To woodpile:  Ace Hardware less than $10 per 5ft.   And in Canada today I paid $9 per 5ft rod.

These rods are fibergrass,I like them cause of there dexterity.  Look around before you buy!!


----------



## woodpile (Jan 30, 2008)

sonnyinbc:
Can you tell me who makes the fiberglass rods you bought? What is the diameter, and will is really make the bend from the floor to the stove pipe? If you grab both ends and bend, what radius can you get before it feels like too much? Since my stove is in my fireplace, there is no telescoping disconnect, so I would be entering the flue at about 2'6" off the floor.


----------



## Gooserider (Jan 30, 2008)

woodpile said:
			
		

> sonnyinbc:
> Can you tell me who makes the fiberglass rods you bought? What is the diameter, and will is really make the bend from the floor to the stove pipe? If you grab both ends and bend, what radius can you get before it feels like too much? Since my stove is in my fireplace, there is no telescoping disconnect, so I would be entering the flue at about 2'6" off the floor.



My PVC electrical conduits are nominal 1/2" or 3/4" size, and I can easily bend them into about a 12-18" radius without much trouble...  I have to make a right angle turn to get the brush headed up the "T" of my chimney in the space between the floor and the "T" bottom, with the "T" sticking out the back of my rear-exit stove...  

If you search back, you can find a thread from last spring where I cleaned the chimney on my old stove, with pictures showing the bend I had to make.  I have a different stove now, but the setups about the same, and I anticipate just as much of a challenge to clean it this spring.
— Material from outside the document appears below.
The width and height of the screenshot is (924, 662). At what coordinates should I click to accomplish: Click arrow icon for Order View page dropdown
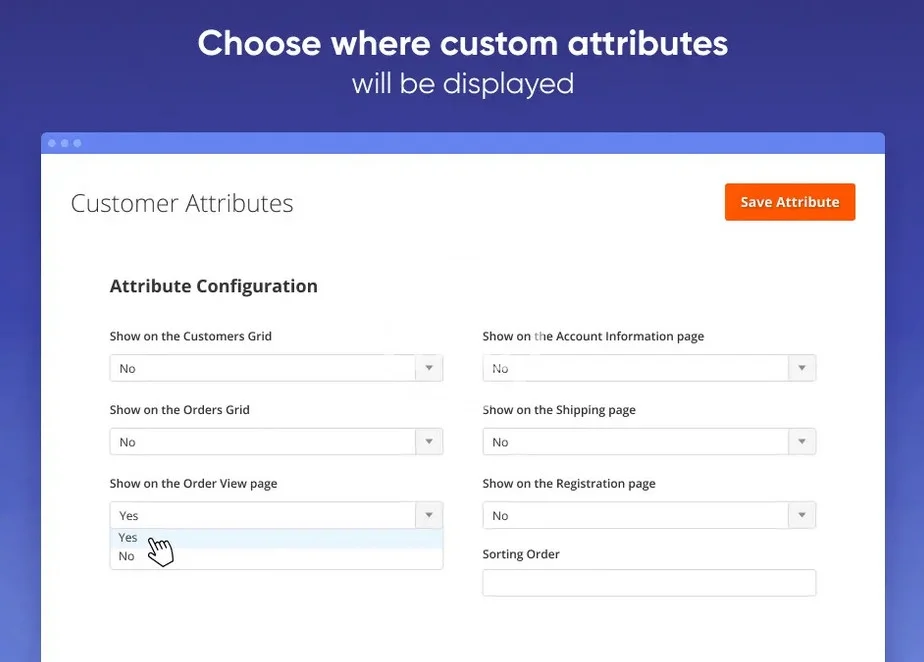429,516
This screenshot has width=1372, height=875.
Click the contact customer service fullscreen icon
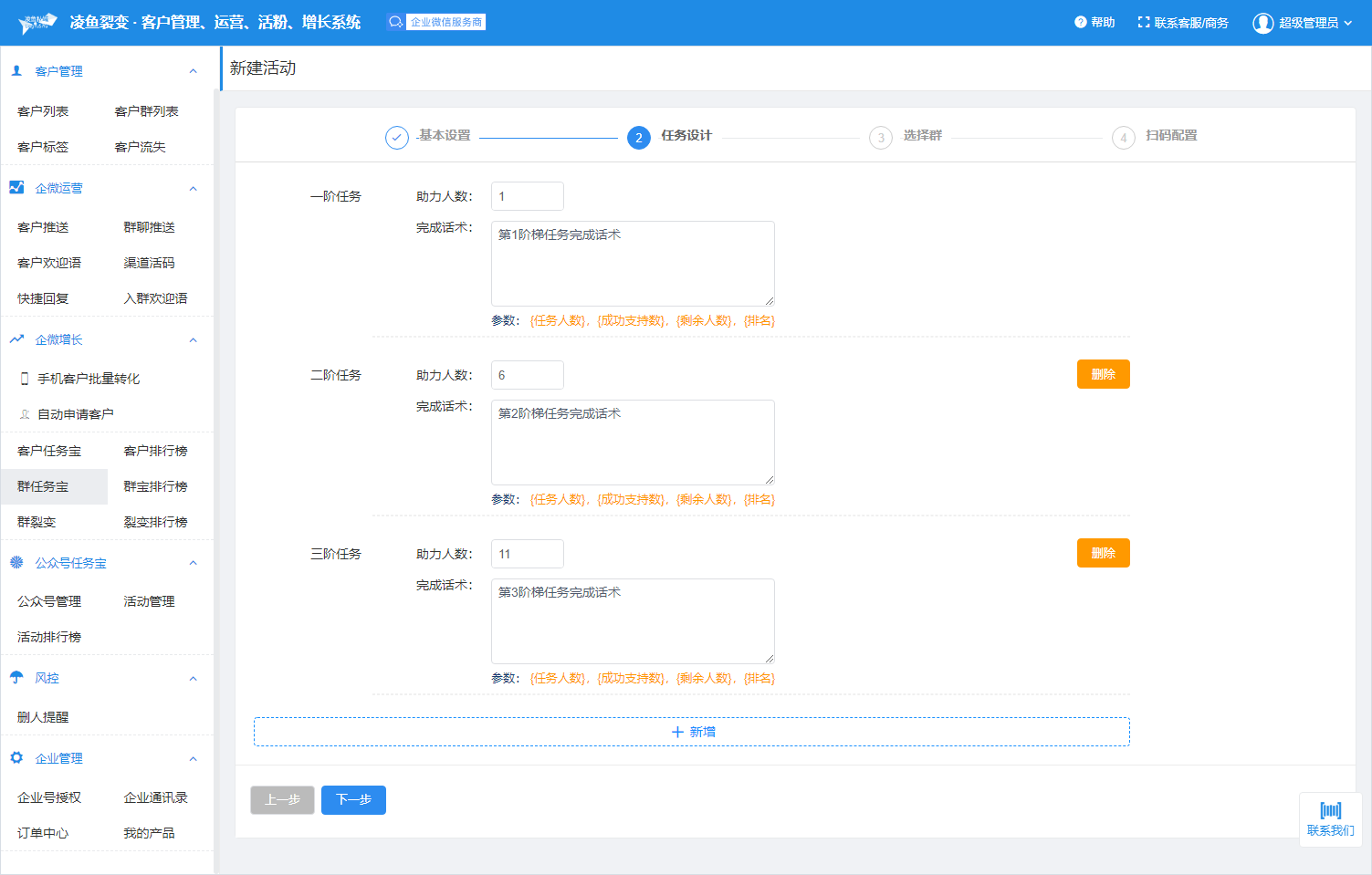1143,23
I tried flexing the fiberglass rods I found in a few stores, and while I didn't want to push them too hard (they weren't mine, and I didn't want to risk breaking them) they did not feel like they had as much flex as my conduits.  I also think it's a plus that I only have a joint every 10' with the conduits, as every joint represents a stiff spot, and an area of potential failure.

Gooserider


----------



## RedRanger (Jan 30, 2008)

Woodpile:  Sorry I don`t know who makes the rods I bought. I just picked them out of a bin and just now finished looking to see if there is a brand name or something on them and there isn`t.  Only thing I can say is they are yellow which is probably no help to you at all.

My chimney has an offset at the bottom and I had no problem getting the rods thru that.


----------



## BrotherBart (Jan 30, 2008)

I bought my rods in the duct work department at Lowe's last year. I saw more there last week. They were $4.88 a four foot section and are made by CFM Home Products in Missouri.


----------



## woodpile (Feb 20, 2008)

I made something like what Gooserider suggested, using 25' long piece of 3/4" PEX tubing, an Ander-lign coupler and a 3/8 to 1/4" NPT adapter. Works fine, but there is a bend or something that I doubt any setup would get past. I will try pruning my poly brush or use a steel one.


----------